— What is expected —
This exercise needs all of the entries set down again, exactly as they read.

________

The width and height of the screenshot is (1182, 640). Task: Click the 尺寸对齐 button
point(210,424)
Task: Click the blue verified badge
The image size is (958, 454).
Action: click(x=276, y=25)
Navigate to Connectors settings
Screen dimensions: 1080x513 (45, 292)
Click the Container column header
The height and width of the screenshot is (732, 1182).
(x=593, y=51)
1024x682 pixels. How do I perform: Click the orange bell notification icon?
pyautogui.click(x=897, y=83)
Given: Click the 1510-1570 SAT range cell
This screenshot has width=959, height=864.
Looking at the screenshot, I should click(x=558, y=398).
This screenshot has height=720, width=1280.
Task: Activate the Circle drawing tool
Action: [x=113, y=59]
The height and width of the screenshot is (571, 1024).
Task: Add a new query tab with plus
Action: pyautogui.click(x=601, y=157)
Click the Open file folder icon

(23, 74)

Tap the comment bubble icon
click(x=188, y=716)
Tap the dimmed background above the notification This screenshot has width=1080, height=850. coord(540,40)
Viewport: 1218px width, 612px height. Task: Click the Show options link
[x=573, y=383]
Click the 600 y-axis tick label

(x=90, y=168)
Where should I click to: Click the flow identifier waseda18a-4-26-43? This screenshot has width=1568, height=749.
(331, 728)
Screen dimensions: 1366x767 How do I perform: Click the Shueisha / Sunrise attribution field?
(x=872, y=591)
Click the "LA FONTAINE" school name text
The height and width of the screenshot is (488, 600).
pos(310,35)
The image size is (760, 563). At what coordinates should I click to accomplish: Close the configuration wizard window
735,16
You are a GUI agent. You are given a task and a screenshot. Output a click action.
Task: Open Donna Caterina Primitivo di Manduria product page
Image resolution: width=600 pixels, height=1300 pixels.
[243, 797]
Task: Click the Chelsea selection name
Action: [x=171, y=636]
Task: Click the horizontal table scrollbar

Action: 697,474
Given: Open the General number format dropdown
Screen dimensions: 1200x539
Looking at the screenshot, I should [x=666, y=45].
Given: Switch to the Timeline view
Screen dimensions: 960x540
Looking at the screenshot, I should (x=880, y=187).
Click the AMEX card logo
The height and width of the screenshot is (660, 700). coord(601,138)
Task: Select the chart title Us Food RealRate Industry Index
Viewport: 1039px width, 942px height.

________

— Problem solution —
The width and height of the screenshot is (1182, 640). Task: Click the 尺寸对齐 button
point(210,424)
Task: Click the blue verified badge
The image size is (958, 454).
Action: click(x=276, y=25)
Navigate to Connectors settings
Screen dimensions: 1080x513 (45, 292)
Click the Container column header
The height and width of the screenshot is (732, 1182).
(x=593, y=51)
1024x682 pixels. How do I perform: Click the orange bell notification icon?
pyautogui.click(x=897, y=83)
Given: Click the 1510-1570 SAT range cell
This screenshot has width=959, height=864.
Looking at the screenshot, I should click(x=558, y=398).
This screenshot has height=720, width=1280.
Task: Activate the Circle drawing tool
Action: [x=113, y=59]
The height and width of the screenshot is (571, 1024).
Task: Add a new query tab with plus
Action: pyautogui.click(x=601, y=157)
Click the Open file folder icon

(23, 74)

Tap the comment bubble icon
click(x=188, y=716)
Tap the dimmed background above the notification This screenshot has width=1080, height=850. coord(540,40)
Viewport: 1218px width, 612px height. Task: Click the Show options link
[x=573, y=383]
Click the 600 y-axis tick label

(x=90, y=168)
Where should I click to: Click the flow identifier waseda18a-4-26-43? This screenshot has width=1568, height=749.
(331, 728)
Screen dimensions: 1366x767 How do I perform: Click the Shueisha / Sunrise attribution field?
(x=872, y=591)
Click the "LA FONTAINE" school name text
The height and width of the screenshot is (488, 600).
pos(310,35)
The image size is (760, 563). At what coordinates should I click to accomplish: Close the configuration wizard window
735,16
You are a GUI agent. You are given a task and a screenshot. Output a click action.
Task: Open Donna Caterina Primitivo di Manduria product page
Image resolution: width=600 pixels, height=1300 pixels.
[243, 797]
Task: Click the Chelsea selection name
Action: [x=171, y=636]
Task: Click the horizontal table scrollbar

Action: 697,474
Given: Open the General number format dropdown
Screen dimensions: 1200x539
Looking at the screenshot, I should [x=666, y=45].
Given: Switch to the Timeline view
Screen dimensions: 960x540
Looking at the screenshot, I should (x=880, y=187).
Click the AMEX card logo
The height and width of the screenshot is (660, 700). coord(601,138)
Task: Select the chart title Us Food RealRate Industry Index
Viewport: 1039px width, 942px height.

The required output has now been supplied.